Through our lives, God is creating a musical masterpiece.  Sometimes, but rarely, He has us sing a solo, all alone.  Most of the time, though, He places us in a choir where our notes can blend with others’.  Our tone is unique, and our part of God’s masterpiece is important.  To produce the harmony God desires, we must accept and blend our differences.  We must commit to sing from the same score.  Instead, we sometimes look at each other and think, “I am not sure I want to sing with her, or sing the way she sings, or join her on the chorus.”

Those are the kinds of thoughts we need to put away.  These verses command us to …live in harmony with one another; be sympathetic, love as brothers, be compassionate and humble.  We are not to repay evil or insult with the same, but we are to give back a blessing.  Why?  Because we are called so that we can inherit a blessing.  Study verses 10, 11, and 12: For, ‘Whoever would love life and see good days must keep his tongue from evil and his lips from deceitful speech.  He must turn from evil and do good; he must seek peace and pursue it.  For the eyes of the Lord are on the righteous and His ears are attentive to their prayer, but the face of the Lord is against those who do evil.’  The Lord is exposing His heart’s desire for us when He tells us how to live together.  Did you notice that this Scripture says that when we live righteous lives the Lord’s ears are attentive to our prayers?  If we do not keep our tongues from evil and our lips from deceitful speech, if we do evil and turn from doing good, if we do not seek peace and pursue it, then the Lord turns His face against us.
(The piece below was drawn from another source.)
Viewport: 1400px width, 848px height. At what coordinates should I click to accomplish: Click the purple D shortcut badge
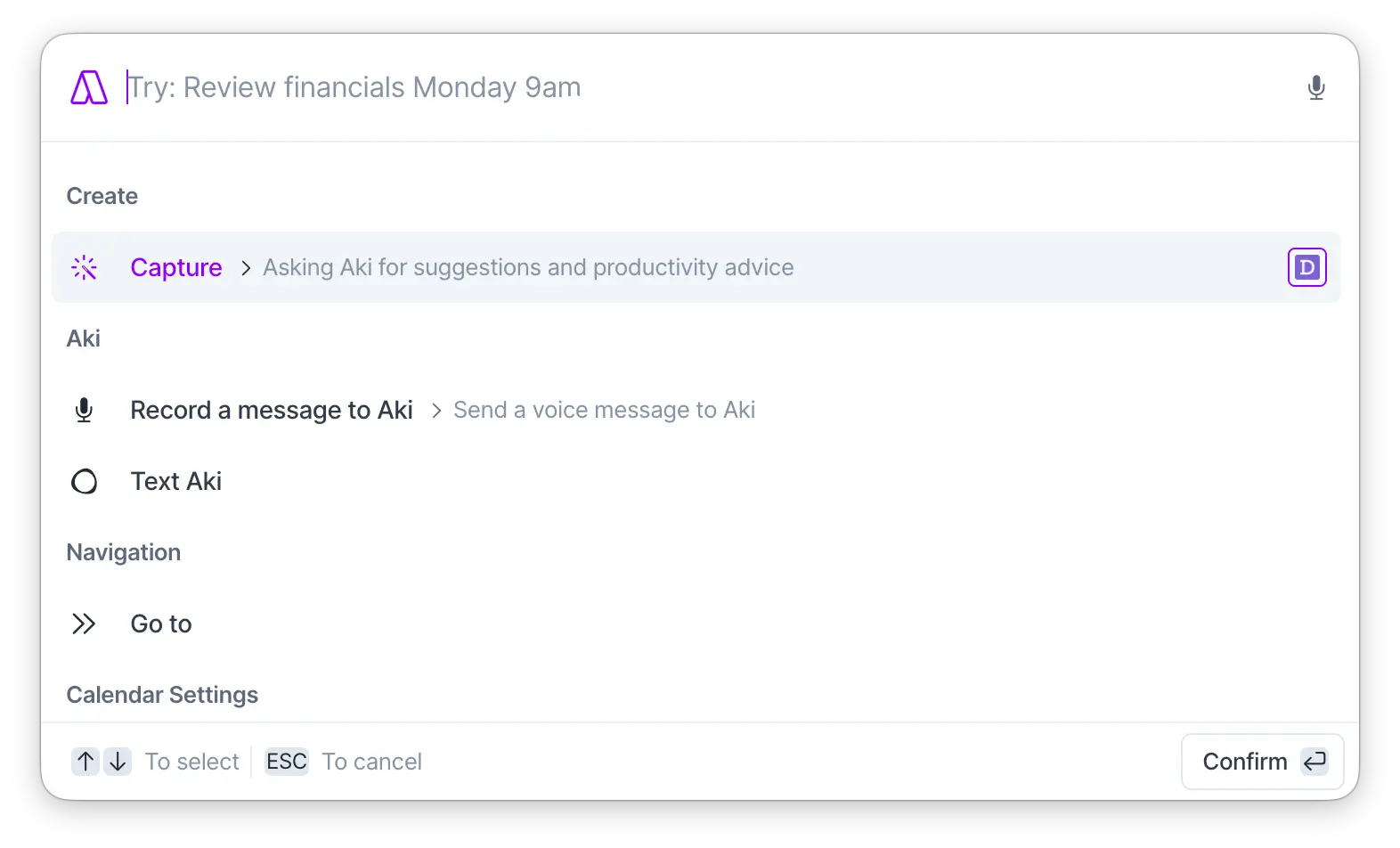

Those verses give us wonderful motivation to obey God and live in harmony with each other.  Harmony.  Two or more notes blended as one.  Different yet perfect, incomplete without each other.  A note by itself may sound a little flat or off-key, and it is only when it is sung with complementary notes that its beauty can be heard.  Harmony, not melody, is God’s desire for us; it should be our goal.

In my mountain church, there are a few people who refuse to sing harmony.  They are content blaring their single notes to the rooftops.  I listen to them, and for the first time in my life, I can smile because finally, I really know that God is the composer.  He knows all about wayward singers and notes that are off-key.  With His baton directing us, He will bring order and harmony even where it appears impossible.  My only job is to sing my part, to enjoy the notes He has given me to sing for Him.  I do not have to worry about the off-key choirmate whose voice threatens to drown out my song.  I sing to God, my eyes focused on Him.  While I sing my assigned part, I wait on God, for Him to bring about the harmony I know He desires.